Once you find the line that contains "This screenshot has width=1190, height=304.", transcribe it and each line after it through the end of the listing, exactly as written.

[Start of Attachment]

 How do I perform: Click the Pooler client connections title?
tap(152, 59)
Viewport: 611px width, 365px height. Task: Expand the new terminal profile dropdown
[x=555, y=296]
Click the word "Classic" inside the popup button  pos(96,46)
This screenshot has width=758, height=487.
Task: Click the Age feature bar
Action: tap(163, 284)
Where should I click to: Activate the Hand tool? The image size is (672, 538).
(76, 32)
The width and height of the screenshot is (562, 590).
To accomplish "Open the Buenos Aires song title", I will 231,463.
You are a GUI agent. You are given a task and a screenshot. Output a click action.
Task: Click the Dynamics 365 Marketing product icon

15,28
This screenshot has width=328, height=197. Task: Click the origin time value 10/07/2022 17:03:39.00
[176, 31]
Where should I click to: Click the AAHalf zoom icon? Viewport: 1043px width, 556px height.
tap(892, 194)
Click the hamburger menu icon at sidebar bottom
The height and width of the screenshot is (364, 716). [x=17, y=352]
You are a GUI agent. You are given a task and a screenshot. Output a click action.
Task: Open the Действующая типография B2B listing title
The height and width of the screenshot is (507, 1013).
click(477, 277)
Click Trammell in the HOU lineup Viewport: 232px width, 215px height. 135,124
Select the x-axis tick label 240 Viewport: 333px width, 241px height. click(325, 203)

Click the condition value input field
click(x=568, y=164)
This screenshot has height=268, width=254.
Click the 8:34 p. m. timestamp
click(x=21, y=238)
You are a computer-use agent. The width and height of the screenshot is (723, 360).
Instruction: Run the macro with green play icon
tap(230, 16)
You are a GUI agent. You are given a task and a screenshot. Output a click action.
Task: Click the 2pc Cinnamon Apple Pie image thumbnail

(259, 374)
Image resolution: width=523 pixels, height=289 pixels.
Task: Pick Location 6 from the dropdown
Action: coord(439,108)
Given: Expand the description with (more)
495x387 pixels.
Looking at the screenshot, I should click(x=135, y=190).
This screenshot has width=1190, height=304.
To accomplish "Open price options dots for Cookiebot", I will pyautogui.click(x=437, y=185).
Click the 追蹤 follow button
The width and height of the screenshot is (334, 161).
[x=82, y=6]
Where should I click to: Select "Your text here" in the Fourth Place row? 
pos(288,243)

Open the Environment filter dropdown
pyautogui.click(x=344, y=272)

[End of Attachment]

▶ **Task output**:
This screenshot has width=1190, height=304.
To accomplish "Open price options dots for Cookiebot", I will pyautogui.click(x=437, y=185).
Click the 追蹤 follow button
The width and height of the screenshot is (334, 161).
[x=82, y=6]
Where should I click to: Select "Your text here" in the Fourth Place row? 
pos(288,243)

Open the Environment filter dropdown
pyautogui.click(x=344, y=272)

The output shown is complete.